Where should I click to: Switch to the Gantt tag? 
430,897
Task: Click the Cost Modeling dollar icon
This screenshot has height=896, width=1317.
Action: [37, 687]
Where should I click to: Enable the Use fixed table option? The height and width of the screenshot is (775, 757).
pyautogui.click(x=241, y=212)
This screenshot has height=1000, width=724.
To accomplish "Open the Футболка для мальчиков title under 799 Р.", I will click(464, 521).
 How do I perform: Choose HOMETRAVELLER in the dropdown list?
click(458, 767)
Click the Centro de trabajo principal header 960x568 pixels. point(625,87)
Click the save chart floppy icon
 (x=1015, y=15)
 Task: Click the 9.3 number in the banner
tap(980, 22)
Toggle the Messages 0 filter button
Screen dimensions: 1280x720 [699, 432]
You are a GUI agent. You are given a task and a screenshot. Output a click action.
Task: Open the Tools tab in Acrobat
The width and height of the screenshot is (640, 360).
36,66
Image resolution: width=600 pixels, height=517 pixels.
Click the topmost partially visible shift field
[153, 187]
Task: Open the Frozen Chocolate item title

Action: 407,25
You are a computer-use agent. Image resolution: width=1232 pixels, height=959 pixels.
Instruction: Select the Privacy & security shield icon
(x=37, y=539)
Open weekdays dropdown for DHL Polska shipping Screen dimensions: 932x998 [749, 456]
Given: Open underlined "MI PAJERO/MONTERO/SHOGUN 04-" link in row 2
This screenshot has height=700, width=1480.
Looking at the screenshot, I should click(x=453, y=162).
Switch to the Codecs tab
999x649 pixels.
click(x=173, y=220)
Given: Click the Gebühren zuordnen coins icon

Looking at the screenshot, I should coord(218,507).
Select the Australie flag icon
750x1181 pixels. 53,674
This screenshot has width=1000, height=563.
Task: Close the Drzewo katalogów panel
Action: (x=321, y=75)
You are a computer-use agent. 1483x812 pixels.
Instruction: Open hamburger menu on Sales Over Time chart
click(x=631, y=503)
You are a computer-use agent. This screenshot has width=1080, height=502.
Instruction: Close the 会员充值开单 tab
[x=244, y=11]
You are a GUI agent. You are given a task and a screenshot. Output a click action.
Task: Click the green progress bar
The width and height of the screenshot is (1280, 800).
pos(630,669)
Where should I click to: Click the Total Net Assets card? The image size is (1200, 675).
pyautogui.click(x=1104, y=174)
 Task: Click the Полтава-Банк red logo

WHAT TO WORK ON:
Transcribe each entry precisely, missing none.

RESPONSE TO THIS TASK:
Where should I click to: Switch to the Gantt tag? 
430,897
Task: Click the Cost Modeling dollar icon
This screenshot has height=896, width=1317.
Action: [37, 687]
Where should I click to: Enable the Use fixed table option? The height and width of the screenshot is (775, 757).
pyautogui.click(x=241, y=212)
This screenshot has height=1000, width=724.
To accomplish "Open the Футболка для мальчиков title under 799 Р.", I will click(464, 521).
 How do I perform: Choose HOMETRAVELLER in the dropdown list?
click(458, 767)
Click the Centro de trabajo principal header 960x568 pixels. point(625,87)
Click the save chart floppy icon
 (x=1015, y=15)
 Task: Click the 9.3 number in the banner
tap(980, 22)
Toggle the Messages 0 filter button
Screen dimensions: 1280x720 [699, 432]
You are a GUI agent. You are given a task and a screenshot. Output a click action.
Task: Open the Tools tab in Acrobat
The width and height of the screenshot is (640, 360).
36,66
Image resolution: width=600 pixels, height=517 pixels.
Click the topmost partially visible shift field
[153, 187]
Task: Open the Frozen Chocolate item title

Action: 407,25
You are a computer-use agent. Image resolution: width=1232 pixels, height=959 pixels.
Instruction: Select the Privacy & security shield icon
(x=37, y=539)
Open weekdays dropdown for DHL Polska shipping Screen dimensions: 932x998 [749, 456]
Given: Open underlined "MI PAJERO/MONTERO/SHOGUN 04-" link in row 2
This screenshot has height=700, width=1480.
Looking at the screenshot, I should click(x=453, y=162).
Switch to the Codecs tab
999x649 pixels.
click(x=173, y=220)
Given: Click the Gebühren zuordnen coins icon

Looking at the screenshot, I should coord(218,507).
Select the Australie flag icon
750x1181 pixels. 53,674
This screenshot has width=1000, height=563.
Task: Close the Drzewo katalogów panel
Action: (x=321, y=75)
You are a computer-use agent. 1483x812 pixels.
Instruction: Open hamburger menu on Sales Over Time chart
click(x=631, y=503)
You are a computer-use agent. This screenshot has width=1080, height=502.
Instruction: Close the 会员充值开单 tab
[x=244, y=11]
You are a GUI agent. You are given a task and a screenshot. Output a click action.
Task: Click the green progress bar
The width and height of the screenshot is (1280, 800).
pos(630,669)
Where should I click to: Click the Total Net Assets card? The image size is (1200, 675).
pyautogui.click(x=1104, y=174)
 Task: Click the Полтава-Банк red logo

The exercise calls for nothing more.